The request → Copy out every record below line for line, with no changes.

Raw records →

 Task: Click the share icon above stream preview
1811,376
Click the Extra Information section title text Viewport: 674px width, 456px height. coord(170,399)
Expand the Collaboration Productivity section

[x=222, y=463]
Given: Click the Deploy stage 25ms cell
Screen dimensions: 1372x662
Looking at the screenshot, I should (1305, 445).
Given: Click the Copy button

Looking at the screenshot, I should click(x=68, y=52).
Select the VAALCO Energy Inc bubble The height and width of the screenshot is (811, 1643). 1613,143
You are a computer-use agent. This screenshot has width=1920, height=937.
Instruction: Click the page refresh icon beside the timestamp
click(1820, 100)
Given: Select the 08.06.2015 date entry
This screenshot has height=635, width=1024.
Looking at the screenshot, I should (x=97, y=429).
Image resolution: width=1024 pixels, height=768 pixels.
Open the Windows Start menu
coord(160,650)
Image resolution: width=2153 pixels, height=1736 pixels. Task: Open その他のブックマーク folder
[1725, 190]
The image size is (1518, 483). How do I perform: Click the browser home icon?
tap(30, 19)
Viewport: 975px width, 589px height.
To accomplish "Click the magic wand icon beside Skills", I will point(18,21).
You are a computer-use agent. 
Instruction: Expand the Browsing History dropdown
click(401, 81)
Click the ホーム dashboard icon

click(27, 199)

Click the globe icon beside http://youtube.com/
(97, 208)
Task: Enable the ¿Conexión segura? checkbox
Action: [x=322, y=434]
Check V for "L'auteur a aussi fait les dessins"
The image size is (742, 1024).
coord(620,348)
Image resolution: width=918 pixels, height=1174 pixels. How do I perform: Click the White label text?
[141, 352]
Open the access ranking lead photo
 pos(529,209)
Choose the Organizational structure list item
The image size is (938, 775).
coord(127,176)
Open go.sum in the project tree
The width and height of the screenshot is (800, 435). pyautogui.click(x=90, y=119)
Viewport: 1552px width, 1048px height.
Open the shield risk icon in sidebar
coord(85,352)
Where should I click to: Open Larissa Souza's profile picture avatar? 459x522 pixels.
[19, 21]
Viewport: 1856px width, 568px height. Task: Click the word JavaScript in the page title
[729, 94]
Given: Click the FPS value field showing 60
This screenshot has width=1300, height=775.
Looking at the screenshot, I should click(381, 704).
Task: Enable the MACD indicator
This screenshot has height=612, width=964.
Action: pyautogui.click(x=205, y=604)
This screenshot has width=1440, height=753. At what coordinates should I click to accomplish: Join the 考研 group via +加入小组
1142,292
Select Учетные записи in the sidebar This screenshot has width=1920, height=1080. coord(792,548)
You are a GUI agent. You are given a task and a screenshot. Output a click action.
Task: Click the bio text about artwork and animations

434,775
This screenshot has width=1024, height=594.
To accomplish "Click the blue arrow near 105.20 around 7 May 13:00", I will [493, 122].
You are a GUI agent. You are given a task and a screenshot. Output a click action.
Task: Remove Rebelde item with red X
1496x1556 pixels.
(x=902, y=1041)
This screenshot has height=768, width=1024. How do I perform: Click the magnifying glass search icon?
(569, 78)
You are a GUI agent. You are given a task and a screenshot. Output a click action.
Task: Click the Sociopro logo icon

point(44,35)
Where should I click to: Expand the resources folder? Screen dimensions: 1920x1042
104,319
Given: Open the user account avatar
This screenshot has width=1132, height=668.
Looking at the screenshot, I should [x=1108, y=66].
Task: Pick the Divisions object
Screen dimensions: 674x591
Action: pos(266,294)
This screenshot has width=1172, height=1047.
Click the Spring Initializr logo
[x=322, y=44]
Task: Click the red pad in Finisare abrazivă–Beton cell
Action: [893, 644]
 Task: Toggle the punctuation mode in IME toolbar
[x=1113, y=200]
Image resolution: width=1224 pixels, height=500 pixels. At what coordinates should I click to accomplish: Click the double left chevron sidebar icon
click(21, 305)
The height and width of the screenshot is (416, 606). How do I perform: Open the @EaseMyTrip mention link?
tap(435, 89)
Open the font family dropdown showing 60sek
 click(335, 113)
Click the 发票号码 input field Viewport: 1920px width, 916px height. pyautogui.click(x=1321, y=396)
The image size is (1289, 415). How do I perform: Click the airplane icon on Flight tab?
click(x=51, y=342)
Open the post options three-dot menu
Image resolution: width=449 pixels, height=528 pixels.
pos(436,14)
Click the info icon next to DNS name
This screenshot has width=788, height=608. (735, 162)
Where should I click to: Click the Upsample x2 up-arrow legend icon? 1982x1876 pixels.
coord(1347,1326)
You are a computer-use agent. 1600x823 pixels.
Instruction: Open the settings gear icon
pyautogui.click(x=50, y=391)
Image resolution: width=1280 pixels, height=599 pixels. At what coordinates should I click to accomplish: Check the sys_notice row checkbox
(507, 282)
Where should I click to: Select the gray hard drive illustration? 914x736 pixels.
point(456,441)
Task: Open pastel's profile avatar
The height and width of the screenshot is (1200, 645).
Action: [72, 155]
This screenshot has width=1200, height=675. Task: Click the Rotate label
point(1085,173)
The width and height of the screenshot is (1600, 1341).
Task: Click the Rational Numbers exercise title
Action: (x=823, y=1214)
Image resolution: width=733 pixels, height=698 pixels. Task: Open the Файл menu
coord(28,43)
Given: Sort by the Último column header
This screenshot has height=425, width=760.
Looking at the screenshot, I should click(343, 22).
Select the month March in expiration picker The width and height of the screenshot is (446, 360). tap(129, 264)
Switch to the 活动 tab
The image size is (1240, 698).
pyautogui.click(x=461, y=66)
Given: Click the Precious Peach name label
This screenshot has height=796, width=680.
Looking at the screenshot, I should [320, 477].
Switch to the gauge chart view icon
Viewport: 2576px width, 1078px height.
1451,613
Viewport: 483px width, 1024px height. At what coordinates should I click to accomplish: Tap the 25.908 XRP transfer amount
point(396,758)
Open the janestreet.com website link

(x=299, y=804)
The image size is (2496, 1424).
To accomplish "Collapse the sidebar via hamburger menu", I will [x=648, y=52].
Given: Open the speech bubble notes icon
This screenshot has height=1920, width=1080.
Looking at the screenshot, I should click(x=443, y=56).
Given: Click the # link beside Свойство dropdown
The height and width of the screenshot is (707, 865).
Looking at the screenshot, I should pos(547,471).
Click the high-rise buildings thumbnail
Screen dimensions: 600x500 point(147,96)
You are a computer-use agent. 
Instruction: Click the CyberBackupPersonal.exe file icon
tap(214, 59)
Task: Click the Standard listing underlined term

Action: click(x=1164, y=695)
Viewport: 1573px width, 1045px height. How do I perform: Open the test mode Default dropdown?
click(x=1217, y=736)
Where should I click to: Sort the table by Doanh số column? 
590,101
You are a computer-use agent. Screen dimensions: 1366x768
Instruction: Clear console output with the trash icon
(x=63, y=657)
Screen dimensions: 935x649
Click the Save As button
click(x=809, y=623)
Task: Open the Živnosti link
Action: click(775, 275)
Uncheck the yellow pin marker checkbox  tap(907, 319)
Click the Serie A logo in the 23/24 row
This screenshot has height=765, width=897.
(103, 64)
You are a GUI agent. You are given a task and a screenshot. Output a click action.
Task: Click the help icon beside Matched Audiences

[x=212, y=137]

Finished task →
 Task: Click the share icon above stream preview
1811,376
Click the Extra Information section title text Viewport: 674px width, 456px height. coord(170,399)
Expand the Collaboration Productivity section

[x=222, y=463]
Given: Click the Deploy stage 25ms cell
Screen dimensions: 1372x662
Looking at the screenshot, I should (1305, 445).
Given: Click the Copy button

Looking at the screenshot, I should click(x=68, y=52).
Select the VAALCO Energy Inc bubble The height and width of the screenshot is (811, 1643). 1613,143
You are a computer-use agent. This screenshot has width=1920, height=937.
Instruction: Click the page refresh icon beside the timestamp
click(1820, 100)
Given: Select the 08.06.2015 date entry
This screenshot has height=635, width=1024.
Looking at the screenshot, I should (x=97, y=429).
Image resolution: width=1024 pixels, height=768 pixels.
Open the Windows Start menu
coord(160,650)
Image resolution: width=2153 pixels, height=1736 pixels. Task: Open その他のブックマーク folder
[1725, 190]
The image size is (1518, 483). How do I perform: Click the browser home icon?
tap(30, 19)
Viewport: 975px width, 589px height.
To accomplish "Click the magic wand icon beside Skills", I will point(18,21).
You are a computer-use agent. 
Instruction: Expand the Browsing History dropdown
click(401, 81)
Click the ホーム dashboard icon

click(27, 199)

Click the globe icon beside http://youtube.com/
(97, 208)
Task: Enable the ¿Conexión segura? checkbox
Action: [x=322, y=434]
Check V for "L'auteur a aussi fait les dessins"
The image size is (742, 1024).
coord(620,348)
Image resolution: width=918 pixels, height=1174 pixels. How do I perform: Click the White label text?
[141, 352]
Open the access ranking lead photo
 pos(529,209)
Choose the Organizational structure list item
The image size is (938, 775).
coord(127,176)
Open go.sum in the project tree
The width and height of the screenshot is (800, 435). pyautogui.click(x=90, y=119)
Viewport: 1552px width, 1048px height.
Open the shield risk icon in sidebar
coord(85,352)
Where should I click to: Open Larissa Souza's profile picture avatar? 459x522 pixels.
[19, 21]
Viewport: 1856px width, 568px height. Task: Click the word JavaScript in the page title
[729, 94]
Given: Click the FPS value field showing 60
This screenshot has width=1300, height=775.
Looking at the screenshot, I should click(381, 704).
Task: Enable the MACD indicator
This screenshot has height=612, width=964.
Action: pyautogui.click(x=205, y=604)
This screenshot has width=1440, height=753. At what coordinates should I click to accomplish: Join the 考研 group via +加入小组
1142,292
Select Учетные записи in the sidebar This screenshot has width=1920, height=1080. coord(792,548)
You are a GUI agent. You are given a task and a screenshot. Output a click action.
Task: Click the bio text about artwork and animations

434,775
This screenshot has width=1024, height=594.
To accomplish "Click the blue arrow near 105.20 around 7 May 13:00", I will [493, 122].
You are a GUI agent. You are given a task and a screenshot. Output a click action.
Task: Remove Rebelde item with red X
1496x1556 pixels.
(x=902, y=1041)
This screenshot has height=768, width=1024. How do I perform: Click the magnifying glass search icon?
(569, 78)
You are a GUI agent. You are given a task and a screenshot. Output a click action.
Task: Click the Sociopro logo icon

point(44,35)
Where should I click to: Expand the resources folder? Screen dimensions: 1920x1042
104,319
Given: Open the user account avatar
This screenshot has width=1132, height=668.
Looking at the screenshot, I should [x=1108, y=66].
Task: Pick the Divisions object
Screen dimensions: 674x591
Action: pos(266,294)
This screenshot has width=1172, height=1047.
Click the Spring Initializr logo
[x=322, y=44]
Task: Click the red pad in Finisare abrazivă–Beton cell
Action: [893, 644]
 Task: Toggle the punctuation mode in IME toolbar
[x=1113, y=200]
Image resolution: width=1224 pixels, height=500 pixels. At what coordinates should I click to accomplish: Click the double left chevron sidebar icon
click(21, 305)
The height and width of the screenshot is (416, 606). How do I perform: Open the @EaseMyTrip mention link?
tap(435, 89)
Open the font family dropdown showing 60sek
 click(335, 113)
Click the 发票号码 input field Viewport: 1920px width, 916px height. pyautogui.click(x=1321, y=396)
The image size is (1289, 415). How do I perform: Click the airplane icon on Flight tab?
click(x=51, y=342)
Open the post options three-dot menu
Image resolution: width=449 pixels, height=528 pixels.
pos(436,14)
Click the info icon next to DNS name
This screenshot has width=788, height=608. (735, 162)
Where should I click to: Click the Upsample x2 up-arrow legend icon? 1982x1876 pixels.
coord(1347,1326)
You are a computer-use agent. 1600x823 pixels.
Instruction: Open the settings gear icon
pyautogui.click(x=50, y=391)
Image resolution: width=1280 pixels, height=599 pixels. At what coordinates should I click to accomplish: Check the sys_notice row checkbox
(507, 282)
Where should I click to: Select the gray hard drive illustration? 914x736 pixels.
point(456,441)
Task: Open pastel's profile avatar
The height and width of the screenshot is (1200, 645).
Action: [72, 155]
This screenshot has width=1200, height=675. Task: Click the Rotate label
point(1085,173)
The width and height of the screenshot is (1600, 1341).
Task: Click the Rational Numbers exercise title
Action: (x=823, y=1214)
Image resolution: width=733 pixels, height=698 pixels. Task: Open the Файл menu
coord(28,43)
Given: Sort by the Último column header
This screenshot has height=425, width=760.
Looking at the screenshot, I should click(343, 22).
Select the month March in expiration picker The width and height of the screenshot is (446, 360). tap(129, 264)
Switch to the 活动 tab
The image size is (1240, 698).
pyautogui.click(x=461, y=66)
Given: Click the Precious Peach name label
This screenshot has height=796, width=680.
Looking at the screenshot, I should [320, 477].
Switch to the gauge chart view icon
Viewport: 2576px width, 1078px height.
1451,613
Viewport: 483px width, 1024px height. At what coordinates should I click to accomplish: Tap the 25.908 XRP transfer amount
point(396,758)
Open the janestreet.com website link

(x=299, y=804)
The image size is (2496, 1424).
To accomplish "Collapse the sidebar via hamburger menu", I will [x=648, y=52].
Given: Open the speech bubble notes icon
This screenshot has height=1920, width=1080.
Looking at the screenshot, I should click(x=443, y=56).
Given: Click the # link beside Свойство dropdown
The height and width of the screenshot is (707, 865).
Looking at the screenshot, I should pos(547,471).
Click the high-rise buildings thumbnail
Screen dimensions: 600x500 point(147,96)
You are a computer-use agent. 
Instruction: Click the CyberBackupPersonal.exe file icon
tap(214, 59)
Task: Click the Standard listing underlined term

Action: click(x=1164, y=695)
Viewport: 1573px width, 1045px height. How do I perform: Open the test mode Default dropdown?
click(x=1217, y=736)
Where should I click to: Sort the table by Doanh số column? 
590,101
You are a computer-use agent. Screen dimensions: 1366x768
Instruction: Clear console output with the trash icon
(x=63, y=657)
Screen dimensions: 935x649
Click the Save As button
click(x=809, y=623)
Task: Open the Živnosti link
Action: click(775, 275)
Uncheck the yellow pin marker checkbox  tap(907, 319)
Click the Serie A logo in the 23/24 row
This screenshot has height=765, width=897.
(103, 64)
You are a GUI agent. You are given a task and a screenshot. Output a click action.
Task: Click the help icon beside Matched Audiences

[x=212, y=137]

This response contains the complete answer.